Kinetics of the Two Forms of Acetyl‐CoA Carboxylase from Pisum sativum

Abstract

Steady-state kinetics of the 220-kDa form of acetyl-CoA carboxylase (ACC220), as purified from mature pea seeds, have been investigated with respect to the substrate specificity and inhibition by quizalofop, a herbicide of the aryloxyphenoxypropionate type. The enzyme showed a dual specificity, being able to carboxylate propionyl-CoA at a maximal rate approximately 20% that measured in the presence of the acetyl-CoA substrate. These two reactions occur at separate sites on the enzyme. One site binds either acetyl-CoA (Km = 226 microM) or propionyl-CoA (Km = 38 microM) and is strongly inhibited by quizalofop (Ki = 25 microM and 9.3 microM for the acetyl-CoA and propionyl-CoA substrates, respectively). The other is specific for acetyl-CoA (Km = 11 microM) and is much less inhibited by quizalofop (Ki = 256 microM). Owing to the existence of these two catalytically different sites, the enzyme obeyed Michaelis-Menten kinetics with propionyl-CoA, but exhibited kinetic co-operativity in the presence of acetyl-CoA. Also, kinetics of propionyl-CoA carboxylase activity of ACC220 exhibited hyperbolic inhibition in the presence of quizalofop, but co-operative inhibition when following the ACC activity of the enzyme.
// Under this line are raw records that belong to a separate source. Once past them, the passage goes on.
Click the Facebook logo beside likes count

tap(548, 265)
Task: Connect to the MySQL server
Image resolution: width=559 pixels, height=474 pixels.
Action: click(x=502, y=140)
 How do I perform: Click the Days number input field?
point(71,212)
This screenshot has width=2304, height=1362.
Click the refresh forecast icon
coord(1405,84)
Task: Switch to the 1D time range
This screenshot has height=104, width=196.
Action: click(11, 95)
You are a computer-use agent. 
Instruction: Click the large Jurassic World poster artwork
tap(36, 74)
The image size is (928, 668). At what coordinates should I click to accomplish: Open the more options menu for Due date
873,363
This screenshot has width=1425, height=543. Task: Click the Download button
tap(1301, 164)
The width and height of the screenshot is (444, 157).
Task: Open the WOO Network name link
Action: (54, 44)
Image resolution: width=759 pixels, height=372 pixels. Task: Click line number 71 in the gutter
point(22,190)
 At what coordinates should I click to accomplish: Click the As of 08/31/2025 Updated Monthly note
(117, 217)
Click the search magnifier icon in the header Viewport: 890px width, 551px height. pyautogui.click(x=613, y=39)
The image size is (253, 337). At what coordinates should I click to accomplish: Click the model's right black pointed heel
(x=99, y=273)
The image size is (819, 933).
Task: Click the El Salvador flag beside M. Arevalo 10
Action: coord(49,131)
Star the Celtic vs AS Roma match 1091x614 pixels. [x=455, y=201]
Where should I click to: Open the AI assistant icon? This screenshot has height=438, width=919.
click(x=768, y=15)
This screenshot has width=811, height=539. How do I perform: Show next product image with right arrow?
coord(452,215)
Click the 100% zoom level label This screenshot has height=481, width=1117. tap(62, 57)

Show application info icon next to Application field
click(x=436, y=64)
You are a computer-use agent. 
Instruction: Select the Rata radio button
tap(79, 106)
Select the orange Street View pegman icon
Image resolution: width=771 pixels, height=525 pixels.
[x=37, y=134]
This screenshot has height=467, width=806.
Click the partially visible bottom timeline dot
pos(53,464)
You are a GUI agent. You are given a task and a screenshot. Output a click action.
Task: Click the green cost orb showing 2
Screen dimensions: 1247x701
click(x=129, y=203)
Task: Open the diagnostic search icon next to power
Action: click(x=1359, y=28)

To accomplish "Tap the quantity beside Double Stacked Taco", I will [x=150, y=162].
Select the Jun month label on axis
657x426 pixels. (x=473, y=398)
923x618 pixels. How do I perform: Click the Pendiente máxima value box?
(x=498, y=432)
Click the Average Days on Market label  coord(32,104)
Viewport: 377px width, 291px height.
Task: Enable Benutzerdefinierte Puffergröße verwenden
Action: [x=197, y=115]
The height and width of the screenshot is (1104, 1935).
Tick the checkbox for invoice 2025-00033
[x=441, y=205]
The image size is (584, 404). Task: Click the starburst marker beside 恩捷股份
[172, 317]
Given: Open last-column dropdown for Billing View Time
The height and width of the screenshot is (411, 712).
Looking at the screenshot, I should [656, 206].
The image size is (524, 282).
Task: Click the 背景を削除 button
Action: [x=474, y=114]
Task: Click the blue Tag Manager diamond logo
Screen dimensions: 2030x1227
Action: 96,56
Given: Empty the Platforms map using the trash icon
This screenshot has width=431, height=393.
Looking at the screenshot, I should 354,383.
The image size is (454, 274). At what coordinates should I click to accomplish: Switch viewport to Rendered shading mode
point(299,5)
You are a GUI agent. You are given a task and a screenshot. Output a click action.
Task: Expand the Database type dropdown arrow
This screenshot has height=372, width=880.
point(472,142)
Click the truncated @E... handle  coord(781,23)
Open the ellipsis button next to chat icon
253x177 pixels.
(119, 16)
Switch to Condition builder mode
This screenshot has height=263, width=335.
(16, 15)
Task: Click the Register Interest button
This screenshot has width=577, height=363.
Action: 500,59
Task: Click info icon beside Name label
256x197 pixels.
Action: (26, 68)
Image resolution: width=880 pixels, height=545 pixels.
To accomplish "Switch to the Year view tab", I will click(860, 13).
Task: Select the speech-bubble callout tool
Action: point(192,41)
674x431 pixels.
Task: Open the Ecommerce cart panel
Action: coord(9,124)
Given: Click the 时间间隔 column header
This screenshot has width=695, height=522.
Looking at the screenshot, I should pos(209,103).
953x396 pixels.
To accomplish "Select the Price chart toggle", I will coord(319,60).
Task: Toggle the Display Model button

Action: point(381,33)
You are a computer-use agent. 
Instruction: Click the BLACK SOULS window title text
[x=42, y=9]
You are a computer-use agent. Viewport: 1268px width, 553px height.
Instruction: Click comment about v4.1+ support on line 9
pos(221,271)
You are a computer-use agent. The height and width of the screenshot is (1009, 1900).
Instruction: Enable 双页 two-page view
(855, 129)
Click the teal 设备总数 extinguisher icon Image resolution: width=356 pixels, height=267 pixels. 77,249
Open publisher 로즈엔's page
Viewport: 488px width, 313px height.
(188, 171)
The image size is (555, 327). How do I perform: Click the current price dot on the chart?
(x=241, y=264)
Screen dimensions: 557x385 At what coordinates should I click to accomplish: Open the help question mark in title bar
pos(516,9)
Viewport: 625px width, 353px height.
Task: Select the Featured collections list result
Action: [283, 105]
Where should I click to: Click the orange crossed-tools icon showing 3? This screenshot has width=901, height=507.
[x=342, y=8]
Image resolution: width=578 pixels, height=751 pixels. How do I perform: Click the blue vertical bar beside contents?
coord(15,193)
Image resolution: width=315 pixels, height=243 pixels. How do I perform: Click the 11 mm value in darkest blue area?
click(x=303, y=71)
The results suggest that the higher the substrate specificity, the lower the quizalofop sensitivity of the active site. Similar kinetic behaviour was observed with ACC220 purified from pea leaves. Also, the apparent correlation between the substrate specificity and the sensitivity of ACC towards quizalofop was confirmed by kinetic analyses of the low-molecular-mass form of ACC present in chloroplasts of young pea leaves. This enzyme was insensitive to quizalofop inhibition and was not able to carboxylate propionyl-CoA. No other propionyl-CoA carboxylase activity, different from that catalysed by ACC220, could be detected from either reproductive or vegetative organs of pea plants at any stage of development.